CM関節症に苛まされる人は多い、特に婦人に多くみられる疾患である。

簡易には装具を用いた治療がしばしば行われるが、調理などの水仕事などもしないといけない事から装具などの治療もどうしても使ってくれない方も多く、満足度は必ずしも高くない。

手術療法はこれまで色々なものが開発されているが、その成績については様々である事や病態が原則として荷重関節でない事や使わなければ治まったりすることから、普及はしていない。

その為、その時々に鎮痛薬や注射などの取り敢えずの治療が行われているのがCM関節症で多く見られる状態となっている。

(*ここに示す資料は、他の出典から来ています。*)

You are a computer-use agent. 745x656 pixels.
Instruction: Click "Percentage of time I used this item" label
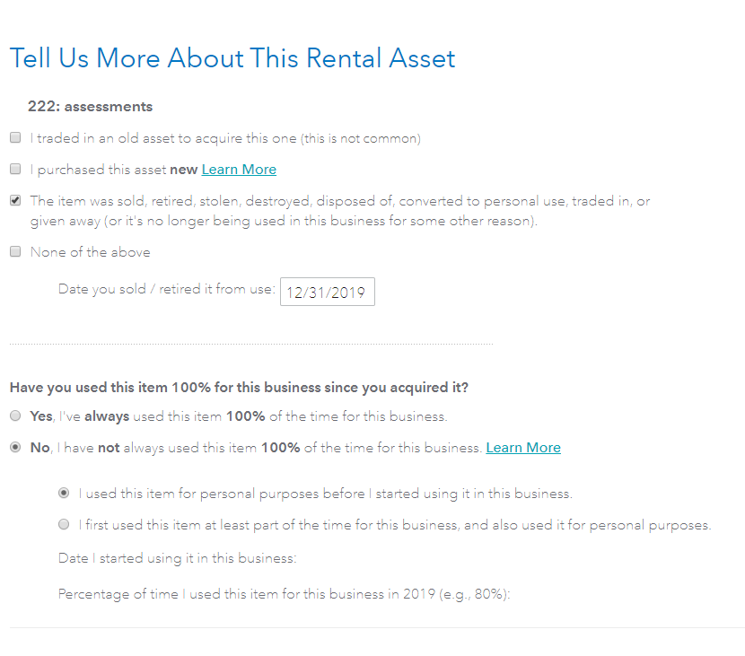pyautogui.click(x=284, y=593)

これに対してここ数年にいくつかの論文が異なるグループから報告されている。https://scholar.google.com/scholar?hl=ja&as_sdt=0%2C5&as_ylo=2017&q=carpometacarpal+innervation&oq=carpometacarpal+inner

Journal of Hand Surgery AM(2019 Vol 44, p64e1:Sami H. Tuffahaら)に出された論文では、CMC関節の選択的除神経は、CMC関節炎に伴う疼痛を治療し、障害を緩和するための有効なアプローチであること。そしてこの手術は忍容性が高く、trapeziectomyと比較して回復が早いのが特徴であること。が紹介されている。その際外側前腕皮神経、正中神経手掌皮枝、橈骨感覚神経から発生する枝を特定し、単一切開のワグナーアプローチで切除することができることが記されています。

Hand Surgery and Rehabilitation(Vol 36, 3, 2017, Pages 192-Giesenら)は

親指の手根骨(CMC1)関節に原発性変形性関節症を患った患者30名の親指31本を対象に、患部の関節の除神経を行った前向き研究の結果を報告しています。手術を受けたすべての手について,Kapandjiスコア,キーピンチ力,握力,視覚的アナログスケールによる痛みを,術前と術後の2週間,6週間,3ヵ月,6ヵ月,1年後に評価し、患者の満足度を判定しています。Kapandjiスコアとkey-pinch strengthは,すべての患者で有意に改善し、握力は10人の手で有意に改善し、痛みはすべての症例で減少したとあります。ただ、それにもかかわらず,6人の患者が手術に不満を持っていた。この6名のうち、4名は親指のTMCと肩甲骨の関節にステージIVの関節炎を患っていた。親指CMCの除神経は、1年後には痛みを軽減し、キー・ピンチの強さも全体的に改善するようである。しかし、ステージIVのCMC関節炎を持つ患者は、この手術の結果に満足していなかった。纏めています。

今後、色々な方法でこのような治療法を改良し、より低侵襲な方法を模索していく事は大変重要になってくるかと考えられます。